*TASK DIRECTIONS*.
Please rewrite the lines below from the line with "The image size is (900, 703)." to the line with "Action: click(624, 263)", replacing "checkbox" with "toggle" and leaving everything else unchanged. Give only those lines.

*GIVEN DATA*.
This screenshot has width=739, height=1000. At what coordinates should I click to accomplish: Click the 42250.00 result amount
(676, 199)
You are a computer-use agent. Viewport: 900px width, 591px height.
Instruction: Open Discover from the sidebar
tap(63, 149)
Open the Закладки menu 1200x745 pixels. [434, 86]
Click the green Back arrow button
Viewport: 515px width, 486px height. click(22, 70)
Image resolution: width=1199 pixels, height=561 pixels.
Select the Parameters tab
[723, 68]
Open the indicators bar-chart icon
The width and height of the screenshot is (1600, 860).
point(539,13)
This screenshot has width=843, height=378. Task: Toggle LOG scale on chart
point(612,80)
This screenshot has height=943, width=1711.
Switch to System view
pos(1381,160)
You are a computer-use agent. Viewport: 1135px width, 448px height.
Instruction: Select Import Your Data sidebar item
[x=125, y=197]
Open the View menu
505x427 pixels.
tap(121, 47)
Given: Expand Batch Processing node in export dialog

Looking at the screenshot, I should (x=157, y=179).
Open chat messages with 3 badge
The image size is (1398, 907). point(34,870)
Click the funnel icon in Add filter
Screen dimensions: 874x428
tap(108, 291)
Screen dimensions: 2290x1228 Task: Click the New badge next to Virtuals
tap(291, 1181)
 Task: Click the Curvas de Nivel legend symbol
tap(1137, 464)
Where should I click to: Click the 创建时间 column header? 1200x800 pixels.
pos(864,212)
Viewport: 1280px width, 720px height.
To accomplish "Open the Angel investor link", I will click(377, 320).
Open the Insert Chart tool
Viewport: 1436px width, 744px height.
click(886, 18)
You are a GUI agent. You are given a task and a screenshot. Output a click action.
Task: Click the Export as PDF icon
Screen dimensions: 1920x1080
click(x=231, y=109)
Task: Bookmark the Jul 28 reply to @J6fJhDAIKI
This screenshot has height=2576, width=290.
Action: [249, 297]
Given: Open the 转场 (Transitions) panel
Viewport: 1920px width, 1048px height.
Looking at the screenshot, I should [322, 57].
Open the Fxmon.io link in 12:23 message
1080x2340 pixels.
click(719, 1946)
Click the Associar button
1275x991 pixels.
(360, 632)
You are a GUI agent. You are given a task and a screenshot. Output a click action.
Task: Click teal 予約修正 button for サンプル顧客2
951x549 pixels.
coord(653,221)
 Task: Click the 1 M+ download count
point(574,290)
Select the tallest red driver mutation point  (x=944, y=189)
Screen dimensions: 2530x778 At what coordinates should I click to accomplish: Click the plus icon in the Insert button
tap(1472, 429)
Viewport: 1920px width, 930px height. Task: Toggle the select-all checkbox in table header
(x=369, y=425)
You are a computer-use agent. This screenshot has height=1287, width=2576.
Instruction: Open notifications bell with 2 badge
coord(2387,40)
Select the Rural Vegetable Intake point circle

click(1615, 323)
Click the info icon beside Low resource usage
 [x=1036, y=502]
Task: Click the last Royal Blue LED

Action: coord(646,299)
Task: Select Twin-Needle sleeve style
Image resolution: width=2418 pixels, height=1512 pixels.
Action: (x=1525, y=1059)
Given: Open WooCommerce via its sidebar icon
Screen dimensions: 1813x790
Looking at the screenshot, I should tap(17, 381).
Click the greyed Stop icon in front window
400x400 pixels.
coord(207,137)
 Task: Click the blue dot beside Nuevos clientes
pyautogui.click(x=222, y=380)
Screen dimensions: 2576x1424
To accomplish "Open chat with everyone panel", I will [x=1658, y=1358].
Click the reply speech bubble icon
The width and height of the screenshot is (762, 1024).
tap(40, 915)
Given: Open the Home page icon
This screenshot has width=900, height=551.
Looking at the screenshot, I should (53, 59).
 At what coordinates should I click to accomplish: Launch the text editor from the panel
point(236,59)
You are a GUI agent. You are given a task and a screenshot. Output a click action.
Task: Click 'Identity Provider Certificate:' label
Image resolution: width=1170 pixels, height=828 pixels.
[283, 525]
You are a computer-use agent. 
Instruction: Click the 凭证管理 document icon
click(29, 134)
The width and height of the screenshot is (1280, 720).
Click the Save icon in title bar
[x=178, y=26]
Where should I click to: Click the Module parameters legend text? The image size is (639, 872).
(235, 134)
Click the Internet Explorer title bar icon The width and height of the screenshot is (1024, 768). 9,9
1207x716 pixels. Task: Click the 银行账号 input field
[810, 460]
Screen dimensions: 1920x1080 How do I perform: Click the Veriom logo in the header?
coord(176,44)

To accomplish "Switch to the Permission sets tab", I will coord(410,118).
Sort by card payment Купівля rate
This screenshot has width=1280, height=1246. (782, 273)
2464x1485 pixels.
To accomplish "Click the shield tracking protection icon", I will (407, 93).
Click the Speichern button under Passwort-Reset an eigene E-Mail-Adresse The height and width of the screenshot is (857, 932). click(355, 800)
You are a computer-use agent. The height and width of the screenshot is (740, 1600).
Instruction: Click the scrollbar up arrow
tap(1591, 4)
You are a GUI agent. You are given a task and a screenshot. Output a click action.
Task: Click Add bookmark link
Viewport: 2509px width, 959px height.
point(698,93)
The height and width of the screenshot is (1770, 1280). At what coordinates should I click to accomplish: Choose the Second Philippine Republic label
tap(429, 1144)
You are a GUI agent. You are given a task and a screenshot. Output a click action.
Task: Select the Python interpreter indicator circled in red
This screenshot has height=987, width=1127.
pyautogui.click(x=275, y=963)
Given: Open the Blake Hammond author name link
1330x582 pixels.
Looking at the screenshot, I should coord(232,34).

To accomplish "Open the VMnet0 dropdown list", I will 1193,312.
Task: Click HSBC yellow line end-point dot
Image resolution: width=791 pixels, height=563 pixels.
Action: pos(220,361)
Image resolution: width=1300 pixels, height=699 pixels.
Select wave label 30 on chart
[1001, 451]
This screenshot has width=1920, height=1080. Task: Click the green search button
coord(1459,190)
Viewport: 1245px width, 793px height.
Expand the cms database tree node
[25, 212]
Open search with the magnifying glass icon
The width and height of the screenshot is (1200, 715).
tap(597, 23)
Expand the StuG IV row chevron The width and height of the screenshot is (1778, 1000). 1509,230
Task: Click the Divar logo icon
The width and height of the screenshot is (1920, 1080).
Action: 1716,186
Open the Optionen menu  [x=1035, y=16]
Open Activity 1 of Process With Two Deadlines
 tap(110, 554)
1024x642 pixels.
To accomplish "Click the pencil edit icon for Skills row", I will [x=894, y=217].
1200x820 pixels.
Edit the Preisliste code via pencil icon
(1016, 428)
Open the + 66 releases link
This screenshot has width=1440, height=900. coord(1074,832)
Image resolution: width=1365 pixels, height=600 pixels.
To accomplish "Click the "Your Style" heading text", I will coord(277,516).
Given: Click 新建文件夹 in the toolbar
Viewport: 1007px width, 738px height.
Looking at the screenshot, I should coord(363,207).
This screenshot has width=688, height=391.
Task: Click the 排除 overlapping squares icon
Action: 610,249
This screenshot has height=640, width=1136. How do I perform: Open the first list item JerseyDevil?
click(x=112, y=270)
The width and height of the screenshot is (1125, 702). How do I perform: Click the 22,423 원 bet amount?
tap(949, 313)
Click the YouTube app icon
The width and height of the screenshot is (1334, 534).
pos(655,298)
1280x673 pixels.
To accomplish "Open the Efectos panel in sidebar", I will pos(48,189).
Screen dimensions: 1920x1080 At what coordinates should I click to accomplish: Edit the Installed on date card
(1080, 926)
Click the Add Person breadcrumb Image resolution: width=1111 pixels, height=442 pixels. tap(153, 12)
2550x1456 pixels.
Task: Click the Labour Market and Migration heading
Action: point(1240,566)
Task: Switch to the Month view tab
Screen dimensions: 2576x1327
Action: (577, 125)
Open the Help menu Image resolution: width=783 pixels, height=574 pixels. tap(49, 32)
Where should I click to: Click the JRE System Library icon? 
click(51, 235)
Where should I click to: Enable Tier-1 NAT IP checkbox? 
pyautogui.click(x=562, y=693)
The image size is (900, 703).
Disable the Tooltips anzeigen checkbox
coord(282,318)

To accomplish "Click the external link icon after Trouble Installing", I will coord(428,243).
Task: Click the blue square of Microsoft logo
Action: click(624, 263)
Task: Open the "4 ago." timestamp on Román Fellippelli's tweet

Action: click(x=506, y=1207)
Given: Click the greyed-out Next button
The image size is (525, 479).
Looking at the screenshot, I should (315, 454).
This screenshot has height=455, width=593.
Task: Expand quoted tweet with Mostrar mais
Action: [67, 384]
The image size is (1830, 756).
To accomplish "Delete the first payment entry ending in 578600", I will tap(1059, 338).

*SOLUTION TO THIS PROBLEM*.
The image size is (900, 703).
Disable the Tooltips anzeigen toggle
coord(282,318)

To accomplish "Click the external link icon after Trouble Installing", I will coord(428,243).
Task: Click the blue square of Microsoft logo
Action: click(624, 263)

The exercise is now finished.